Lino encarou Ramón que não demonstrou nenhuma reação. Não reagir era uma estratégia essencial num interrogatório.
Ele disse por fim:
- Obrigado senhor. Pode se retirar, nós também já estamos indo. Se precisarmos esclarecer alguma coisa retornaremos.
- Tudo bem. – ele resmungou.
E saiu.
V
Depois que ele saiu, o sargento tirou um papel do bolso e pôs na mesa.
- O que é isso? – perguntou Ramón.
- Havia um caderno na sala de estar. Eu dei uma olhada e achei interessante o que estava escrito. Perguntei para a senhora Lucimara de quem era o caderno, e ela me respondeu que não era dela nem do marido.

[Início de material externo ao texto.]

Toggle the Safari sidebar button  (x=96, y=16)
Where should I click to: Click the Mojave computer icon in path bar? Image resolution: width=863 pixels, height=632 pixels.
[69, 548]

- E de quem era então? – perguntou Lino.
- Não sei dizer. Enquanto ela estava distraída, arranquei a folha e estava escrito isso aí. Parece ser importante.
Lino e Ramón encararam o papel curiosos. A letra era bonita, parecia letra de mulher.
Estava escrito:
M.I.
Data da reunião: 22/02/2013
Horário: 21h
Assinaturas:
O resto da folha estava em branco.
Ramón olhou abismado para Lino.
- Alguém deveria estar aqui ás nove da noite ontem.
- Eu diria que mais pessoas deveriam estar aqui desde que o caderno pertencesse à senhora Lucimara.
- Mas ela não conhecia o caderno. – esbravejou Ramón.
- Ela estava nervosa. Nem prestou atenção ao que eu disse. – murmurou Viviano.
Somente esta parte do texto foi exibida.